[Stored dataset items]
------

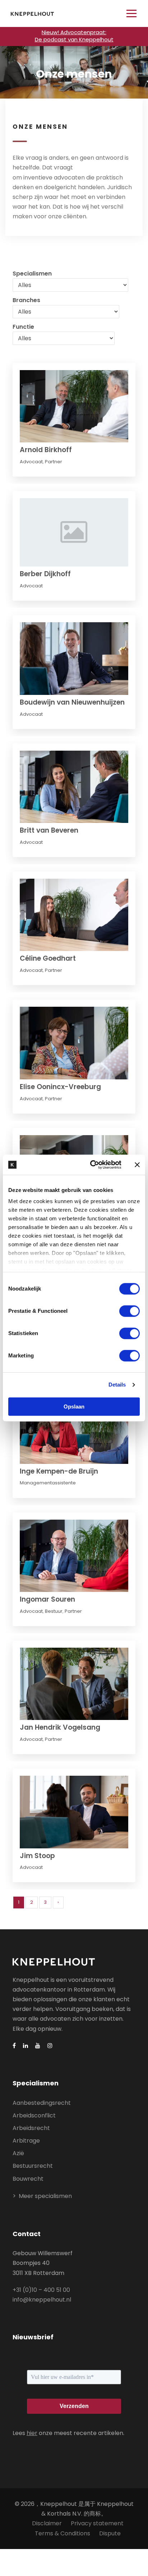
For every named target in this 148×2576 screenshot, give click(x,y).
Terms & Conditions (62, 2533)
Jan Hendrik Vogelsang (60, 1727)
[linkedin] (25, 2046)
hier (32, 2433)
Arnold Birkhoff (46, 450)
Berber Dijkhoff (45, 574)
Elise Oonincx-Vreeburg (60, 1087)
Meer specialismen (45, 2196)
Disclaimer (47, 2523)
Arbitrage (26, 2140)
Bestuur (54, 1611)
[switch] (129, 1311)
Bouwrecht (28, 2179)
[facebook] (14, 2046)
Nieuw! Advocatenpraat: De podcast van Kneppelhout (74, 35)
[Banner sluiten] (137, 1164)
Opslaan (74, 1406)
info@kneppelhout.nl (42, 2299)
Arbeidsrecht (31, 2128)
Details (117, 1385)
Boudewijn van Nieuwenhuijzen (72, 702)
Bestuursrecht (33, 2166)
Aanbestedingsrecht (42, 2103)
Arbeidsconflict (34, 2115)
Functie (23, 327)
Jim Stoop (37, 1856)
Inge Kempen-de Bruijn (59, 1471)
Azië (18, 2153)
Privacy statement (97, 2523)
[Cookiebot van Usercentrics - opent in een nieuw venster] (91, 1164)
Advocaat (31, 461)
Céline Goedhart (48, 958)
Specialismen (32, 273)
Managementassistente (48, 1482)
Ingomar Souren (47, 1599)
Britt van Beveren (49, 830)
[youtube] (37, 2046)
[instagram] (49, 2046)
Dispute (110, 2533)
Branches (26, 300)
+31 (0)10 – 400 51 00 (41, 2290)
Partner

------

**WHAT IS EXPECTED**. Starting with the first line of the records above and stopping after the line containing "info@kneppelhout.nl (42, 2299)", repeat every line exactly and leave out the pictures.

**WRITTEN SOLUTION**.
For every named target in this 148×2576 screenshot, give click(x,y).
Terms & Conditions (62, 2533)
Jan Hendrik Vogelsang (60, 1727)
[linkedin] (25, 2046)
hier (32, 2433)
Arnold Birkhoff (46, 450)
Berber Dijkhoff (45, 574)
Elise Oonincx-Vreeburg (60, 1087)
Meer specialismen (45, 2196)
Disclaimer (47, 2523)
Arbitrage (26, 2140)
Bestuur (54, 1611)
[switch] (129, 1311)
Bouwrecht (28, 2179)
[facebook] (14, 2046)
Nieuw! Advocatenpraat: De podcast van Kneppelhout (74, 35)
[Banner sluiten] (137, 1164)
Opslaan (74, 1406)
info@kneppelhout.nl (42, 2299)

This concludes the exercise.